The Role of Cysteine Residues of Arabidopsis thaliana Ku Heterodimer in DNA Ends Binding

• Main Authors: Lin, Chueh-Tsun, 林覺圳
• Other Authors: Pan, Rong-Long
• Format: Others
• Language: en_US
• Published: 2010
• Online Access: http://ndltd.ncl.edu.tw/handle/82528073731666711763

碩士 === 國立清華大學 === 生物資訊與結構生物研究所 === 98 === It is very important for all living organisms to maintain DNA integrity. DNA double-stranded breaks (DSBs) could be caused by a variety of internal or external factors; DSBs are lethal to living organisms. Providing that the loss of genetic information results from failure of the DNA repair, this will lead to the cell death.
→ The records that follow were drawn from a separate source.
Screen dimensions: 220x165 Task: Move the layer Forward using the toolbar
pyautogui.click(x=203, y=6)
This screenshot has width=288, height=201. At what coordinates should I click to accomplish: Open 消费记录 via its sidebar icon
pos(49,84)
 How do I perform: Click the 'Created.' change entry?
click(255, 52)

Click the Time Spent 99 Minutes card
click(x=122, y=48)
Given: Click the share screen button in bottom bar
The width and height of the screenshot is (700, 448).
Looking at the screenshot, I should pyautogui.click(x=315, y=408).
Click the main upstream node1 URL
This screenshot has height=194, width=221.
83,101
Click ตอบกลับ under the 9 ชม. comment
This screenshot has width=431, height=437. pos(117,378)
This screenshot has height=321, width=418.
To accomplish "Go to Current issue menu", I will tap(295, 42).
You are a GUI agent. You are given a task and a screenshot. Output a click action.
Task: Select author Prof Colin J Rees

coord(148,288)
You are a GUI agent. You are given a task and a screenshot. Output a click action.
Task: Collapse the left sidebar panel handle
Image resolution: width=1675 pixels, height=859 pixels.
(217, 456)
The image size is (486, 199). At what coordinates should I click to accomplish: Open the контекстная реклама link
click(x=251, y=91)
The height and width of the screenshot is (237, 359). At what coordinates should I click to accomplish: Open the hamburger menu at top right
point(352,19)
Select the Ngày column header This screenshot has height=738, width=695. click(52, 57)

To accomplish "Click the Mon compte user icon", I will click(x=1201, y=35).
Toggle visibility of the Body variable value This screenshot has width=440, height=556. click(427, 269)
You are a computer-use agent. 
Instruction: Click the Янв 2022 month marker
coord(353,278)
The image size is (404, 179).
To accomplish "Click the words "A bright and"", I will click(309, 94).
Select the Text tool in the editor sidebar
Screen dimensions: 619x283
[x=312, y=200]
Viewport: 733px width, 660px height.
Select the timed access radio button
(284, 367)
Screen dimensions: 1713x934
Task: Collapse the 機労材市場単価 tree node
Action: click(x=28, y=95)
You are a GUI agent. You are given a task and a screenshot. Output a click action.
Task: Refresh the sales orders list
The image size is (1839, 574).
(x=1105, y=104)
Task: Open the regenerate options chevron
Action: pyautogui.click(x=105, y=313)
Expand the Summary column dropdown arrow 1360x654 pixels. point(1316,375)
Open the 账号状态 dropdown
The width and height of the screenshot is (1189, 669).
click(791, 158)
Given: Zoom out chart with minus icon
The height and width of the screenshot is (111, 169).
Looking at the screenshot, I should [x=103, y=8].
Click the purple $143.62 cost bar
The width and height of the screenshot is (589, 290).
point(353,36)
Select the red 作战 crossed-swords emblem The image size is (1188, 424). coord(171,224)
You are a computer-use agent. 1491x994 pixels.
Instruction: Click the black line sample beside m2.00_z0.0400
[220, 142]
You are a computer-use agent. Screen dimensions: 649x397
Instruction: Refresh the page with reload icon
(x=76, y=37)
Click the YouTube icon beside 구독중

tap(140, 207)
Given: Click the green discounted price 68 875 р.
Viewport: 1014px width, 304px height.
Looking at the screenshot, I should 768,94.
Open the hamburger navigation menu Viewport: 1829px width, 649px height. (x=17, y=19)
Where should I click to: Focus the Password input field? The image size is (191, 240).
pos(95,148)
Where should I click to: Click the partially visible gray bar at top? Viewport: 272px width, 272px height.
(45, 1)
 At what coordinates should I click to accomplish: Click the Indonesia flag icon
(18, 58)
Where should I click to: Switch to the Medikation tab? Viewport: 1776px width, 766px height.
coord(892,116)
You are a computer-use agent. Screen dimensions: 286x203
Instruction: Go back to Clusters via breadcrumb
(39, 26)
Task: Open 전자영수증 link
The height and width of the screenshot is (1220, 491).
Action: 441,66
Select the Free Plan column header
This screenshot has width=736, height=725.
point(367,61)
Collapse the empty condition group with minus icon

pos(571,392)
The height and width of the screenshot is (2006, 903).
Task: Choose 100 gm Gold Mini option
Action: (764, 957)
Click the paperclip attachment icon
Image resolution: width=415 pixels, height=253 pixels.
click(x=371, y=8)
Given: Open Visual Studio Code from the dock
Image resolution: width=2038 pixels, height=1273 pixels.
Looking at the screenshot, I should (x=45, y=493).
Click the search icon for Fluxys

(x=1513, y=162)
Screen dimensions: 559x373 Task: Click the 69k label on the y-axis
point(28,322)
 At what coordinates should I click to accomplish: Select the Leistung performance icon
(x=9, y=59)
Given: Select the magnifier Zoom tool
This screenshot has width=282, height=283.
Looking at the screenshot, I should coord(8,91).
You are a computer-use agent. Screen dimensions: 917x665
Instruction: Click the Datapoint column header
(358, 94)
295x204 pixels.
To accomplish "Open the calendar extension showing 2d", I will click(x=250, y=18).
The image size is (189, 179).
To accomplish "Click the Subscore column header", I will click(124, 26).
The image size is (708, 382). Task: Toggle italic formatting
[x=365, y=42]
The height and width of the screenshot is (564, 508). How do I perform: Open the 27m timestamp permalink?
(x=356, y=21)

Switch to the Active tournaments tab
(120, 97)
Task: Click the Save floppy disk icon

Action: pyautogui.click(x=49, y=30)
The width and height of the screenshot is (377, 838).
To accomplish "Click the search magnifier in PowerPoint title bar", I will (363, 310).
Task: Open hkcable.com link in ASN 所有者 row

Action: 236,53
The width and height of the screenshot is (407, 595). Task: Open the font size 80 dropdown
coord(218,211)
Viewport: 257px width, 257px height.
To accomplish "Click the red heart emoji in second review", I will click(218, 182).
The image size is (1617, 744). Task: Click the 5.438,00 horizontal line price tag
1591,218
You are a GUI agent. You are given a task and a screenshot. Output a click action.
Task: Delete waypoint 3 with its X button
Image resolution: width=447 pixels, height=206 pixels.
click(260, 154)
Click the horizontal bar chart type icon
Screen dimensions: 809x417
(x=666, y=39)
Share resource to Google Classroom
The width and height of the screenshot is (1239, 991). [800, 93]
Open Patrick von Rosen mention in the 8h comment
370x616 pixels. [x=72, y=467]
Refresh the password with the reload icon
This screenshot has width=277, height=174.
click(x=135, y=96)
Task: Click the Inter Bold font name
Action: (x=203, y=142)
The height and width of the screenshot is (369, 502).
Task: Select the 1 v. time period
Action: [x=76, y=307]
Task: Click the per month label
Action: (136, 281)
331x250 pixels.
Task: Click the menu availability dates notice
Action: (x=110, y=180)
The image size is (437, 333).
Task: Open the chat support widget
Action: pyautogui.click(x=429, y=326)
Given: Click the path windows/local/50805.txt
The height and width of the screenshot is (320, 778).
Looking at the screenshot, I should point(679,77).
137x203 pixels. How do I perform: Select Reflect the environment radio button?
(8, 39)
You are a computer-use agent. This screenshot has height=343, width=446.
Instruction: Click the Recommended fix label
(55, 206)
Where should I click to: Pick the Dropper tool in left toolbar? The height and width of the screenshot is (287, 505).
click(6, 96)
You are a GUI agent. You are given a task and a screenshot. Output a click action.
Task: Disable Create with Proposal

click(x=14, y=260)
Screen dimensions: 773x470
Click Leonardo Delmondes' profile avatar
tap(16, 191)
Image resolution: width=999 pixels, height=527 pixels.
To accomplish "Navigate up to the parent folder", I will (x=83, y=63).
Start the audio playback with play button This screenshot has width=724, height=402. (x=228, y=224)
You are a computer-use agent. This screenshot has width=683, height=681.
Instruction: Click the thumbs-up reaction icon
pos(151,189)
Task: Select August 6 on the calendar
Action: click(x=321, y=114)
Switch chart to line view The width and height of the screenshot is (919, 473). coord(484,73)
Hence the repair of DSBs is essential for eukaryotes. Two mainly pathways have evolved to repair and detect the DSBs, homologous recombination (HR) and non-homologous end joining (NHEJ). HR is based on DNA homology, using that as a template to recover genetic information. The procedure for NHEJ is fulfilled by directly ligation of each broken ends, intrinsically making it an error-prone thus. Moreover, NHEJ is preferentially in organisms with large genome. Ku protein was originally identified in Japanese patient serum with autoimmune disease in 1981, and the name Ku was derived from the first two letters of the surname of the prototype. Structurally, Ku protein comprises of two subunits with molecular masses nearly of 70 kDa and 80 kDa respectively and binds noncovalently with each other. In addition to the role in DNA repair, Ku also plays a pivotal role in cellular homeostasis. During NHEJ, Ku is one of the cardinal components to detect and translocate to the ends of termini and Ku is involved in repair of terminal ligation. Additionally, some reports indicated that Ku is in a stable situation and bears physiological activity during the formation of heterodimer. Preceding researches suggested that the double-stranded DNA (dsDNA) end-binding of Ku heterodimer relates to redox situation of cysteine of Ku. In this study, the Arabidopsis thaliana homolog, AtKu70 and AkKu80 were expressed respectively to investigate the modification for residue(s) of cysteine about the binding vicissitude for termini of dsDNA. Electrophoretic mobility shift assay (EMSA) analysis revealed that either of AtKu subunit alone could not bind the double-stranded DNA ends, but an AtKu heterodimer could attain it. AtKu heterodimer was considerably affected by N-ethylmaleimide (NEM) on binding to dsDNA ends when residue(s) of cysteine in AtKu70 was modified solitarily. After formation of AtKu70-AtKu80 complex, addition of NEM further decreased DNA binding affinity. Those phenomena might be involved in a conformational change. To dissect the detailed process, further studies are required.